**Records shown**
*****

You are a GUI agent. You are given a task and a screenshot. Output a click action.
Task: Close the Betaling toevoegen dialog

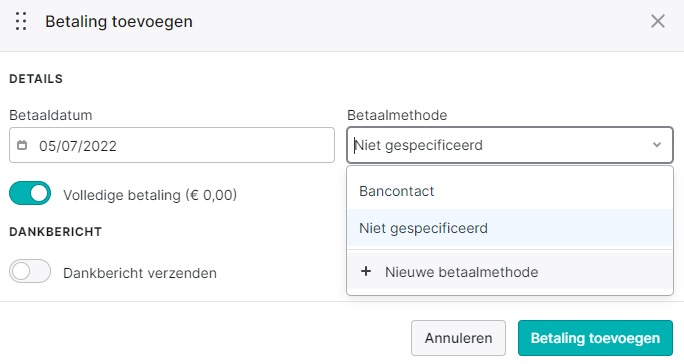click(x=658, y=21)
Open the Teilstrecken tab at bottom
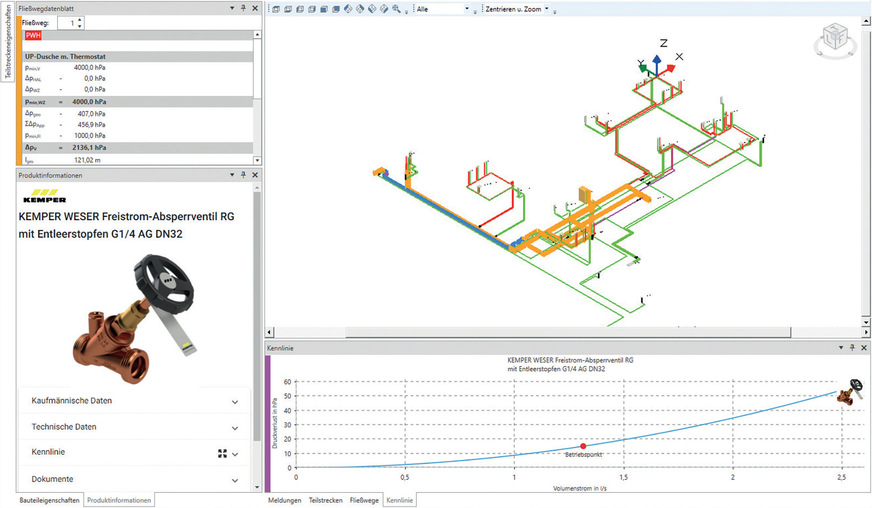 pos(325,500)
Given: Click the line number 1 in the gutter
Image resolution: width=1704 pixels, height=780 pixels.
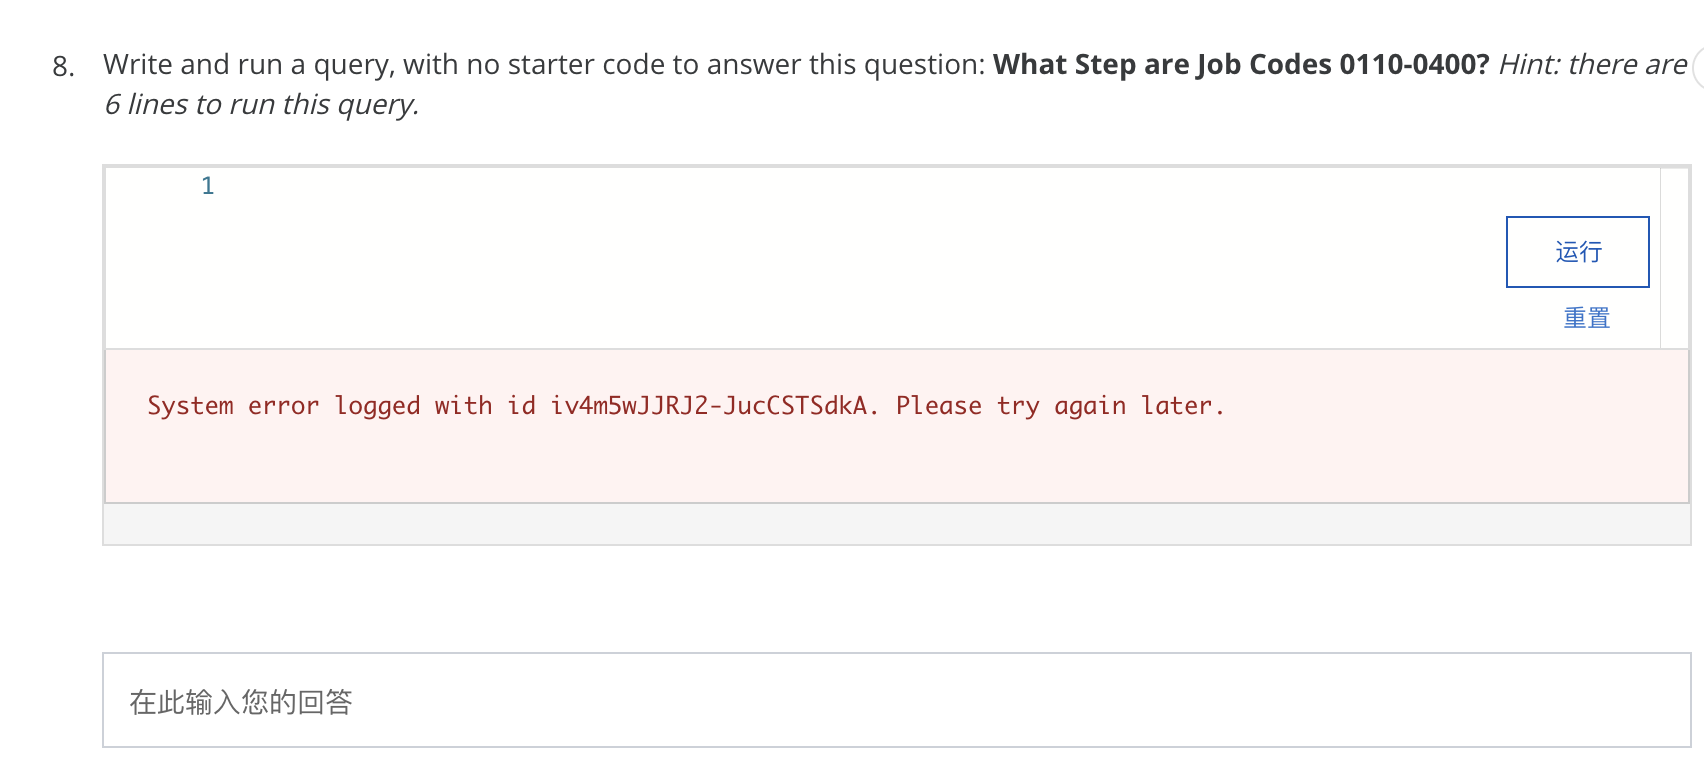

*****

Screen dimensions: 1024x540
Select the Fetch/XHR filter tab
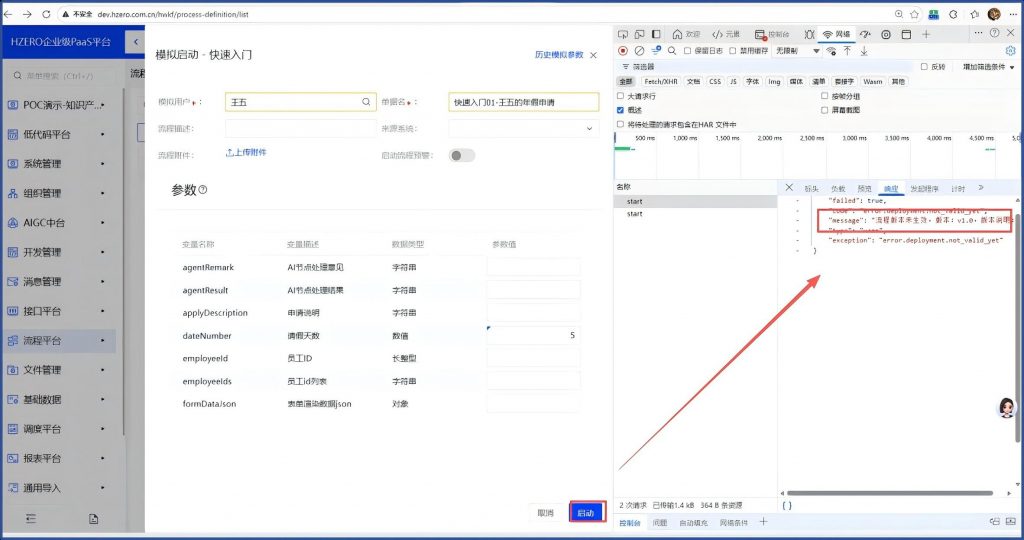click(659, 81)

*****

**Task instructions**
Give the lines above again exactly, from the one containing "You are a GUI" to the one containing "Image resolution: width=1704", both included, but leave out the pictures.

**Answer area**
You are a GUI agent. You are given a task and a screenshot. Output a click action.
Task: Close the Betaling toevoegen dialog

click(x=658, y=21)
Open the Teilstrecken tab at bottom
 pos(325,500)
Given: Click the line number 1 in the gutter
Image resolution: width=1704 pixels, height=780 pixels.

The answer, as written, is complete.